Arbitration is a process in which the parties give up their right to go to court and instead agree settle their dispute privately. The arbitrators don’t have to be a judge or a lawyer and their decisions are final and generally not subject to appeal. The rules afforded in a US court of law are not always applicable in arbitration.

“There is not a fair process of presenting evidence and keeping out unreliable evidence,” says Tonya Meister, Legarde’s attorney. “In some of the employment contracts the arbitration clauses actually preclude you from getting any information from the cruise line, so it really stacks the deck against the seafarer.”

Arbitration contracts are commonly found in employment contracts within the shipping and cruise industry. The government of the Philippines requires all of its citizens to sign an employment contract with an arbitration clause before they can take jobs overseas. That clause says Filipinos must arbitrate in the Philippines. US courts have enforced these clauses despite hundred year old federal maritime laws guaranteeing all seafarers a right to sue in US court.
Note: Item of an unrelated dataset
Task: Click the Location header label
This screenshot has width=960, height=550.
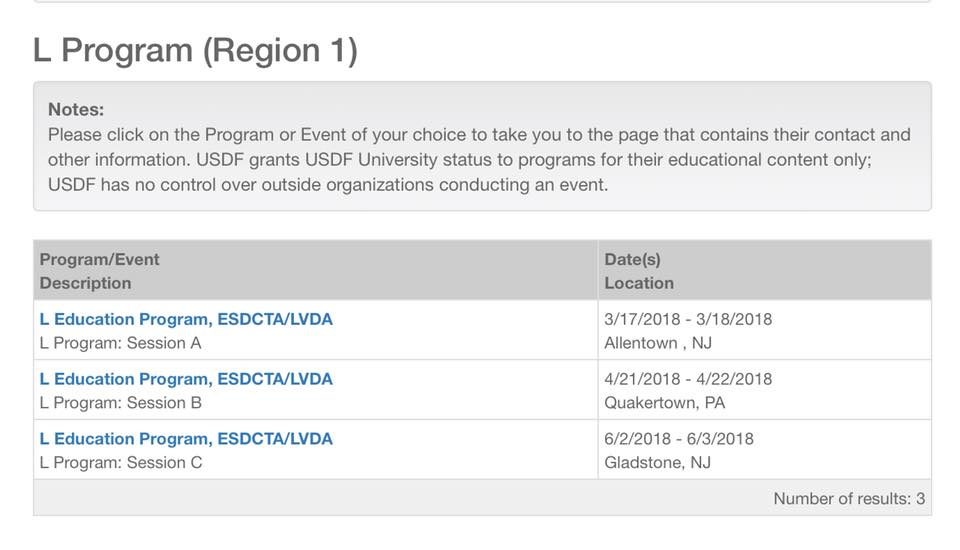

In arbitration, most everything is confidential. The details of a case, who’s responsible, who’s to blame are kept secret.

Attorney Carlos Llinas says this gives cover for bad behavior by ship owners. “We have a system of justice in place that makes companies accountable for their actions,” he says, “But if all of the sudden those companies are able to circumvent the American justice system then you are essentially giving them carte blanche.”

A spokesperson for the Chamber of Shipping of America declined comment for this story, noting it does not have a position on arbitration “because it is an issue with which they have not actively engaged.”

We requested comment for this story from Carnival Corporation and the Cruise Lines International Association, an industry trade group, and they declined.

The Philippine Overseas Employment Administration referred us to the Philippine Department of Labor for comment. Our requests have not been answered.